Il riferimento alla predica agli uccelli è particolarmente significativo perché, come ha mostrato la critica moderna, l’ascolto riservatogli dagli uccelli è stato compreso da Francesco stesso come segno divino che era il Signore a volere che lui, che non era prete, predicasse ovunque e tenesse catechesi in ogni luogo dove giungeva[4].
Così, infatti, racconta Tommaso da Celano dell’episodio della predica agli uccelli ad Alviano:
«Un giorno, recatosi ad Alviano a predicare e salito su un rialzo per essere visto da tutti, chiese silenzio. Ma mentre tutti tacevano in riverente attesa, molte rondini garrivano con grande strepito attorno a Francesco. Non riuscendo a farsi sentire dal popolo per quel rumore rivolto agli uccelli, disse: “Sorelle mie rondini, ora tocca a me a parlare, perché voi lo avete già fatto abbastanza; ascoltate la parola di Dio, zitte e quiete, finché il discorso sia finito”. Ed ecco subito obbedirono: tacquero e non si mossero fino a predica terminata. Gli astanti, stupiti, davanti a questo segno dicevano: “Veramente quest’uomo è un santo e un amico dell'Altissimo!”. E facevano a gara per toccargli le vesti con devozione, lodando e benedicendo Iddio. Era davvero cosa meravigliosa, poiché perfino le creature prive di ragione sapevano intendere l'affetto fraterno e il grande amore che Francesco nutriva per esse!»[5].

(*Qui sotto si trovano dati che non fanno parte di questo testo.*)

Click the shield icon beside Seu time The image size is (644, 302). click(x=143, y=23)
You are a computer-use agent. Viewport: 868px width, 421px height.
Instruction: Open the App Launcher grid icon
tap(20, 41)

Sebastiano Bastiani, Castello di San Francesco
ad Alviano, San Francesco predica
dopo aver fatto tacere gli uccelli
Il messaggio dell’episodio è chiaro: se anche i volatili tacciono per ascoltare Francesco, a maggior ragione debbono farlo gli uomini. Non dalle richieste degli uomini, ma dalla volontà di Dio derivava a lui il dovere di predicare il Vangelo: era il Signore che lo “autorizzava” e lo benediceva nella sua predicazione, facendolo ascoltare addirittura dagli animali irrazionali.
Anche la predica al lupo di Gubbio viene dagli storici interpretata come immagine simbolica dell’attività di Francesco che, con le sue parole, riuscì a riportare alla pace le fazioni in lotta in quella città. Infatti, immediatamente dopo aver ammansito il lupo egli, accompagnato dalla belva ormai non più feroce, può predicare la riconciliazione alle parti avverse che vengono convinte dalla testimonianza divina dell’ammansimento miracoloso[6].
Ciò che viene talvolta descritto più in dettaglio dalle fonti francescane, come nel caso di Ascoli o Alviano o ancora Perugia[7], avveniva ovunque Francesco giungesse. Così scrive in sintesi Tommaso da Celano in merito:
«[Francesco d’Assisi] era veramente fermo e costante nel bene, e null'altro cercava se non di compiere la volontà di Dio. Francesco infatti quando anche predicava la parola del Signore davanti a migliaia di persone, era tranquillo e sicuro, come se parlasse con il suo fratello e compagno. Ai suoi occhi un’immensa moltitudine di uditori era come un uomo solo, e con la stessa diligenza che usava per le folle predicava ad una sola persona. Dalla purezza del suo cuore attingeva la sicurezza della sua parola, e anche invitato all’improvviso, sapeva dire cose mirabili e mai udite prima.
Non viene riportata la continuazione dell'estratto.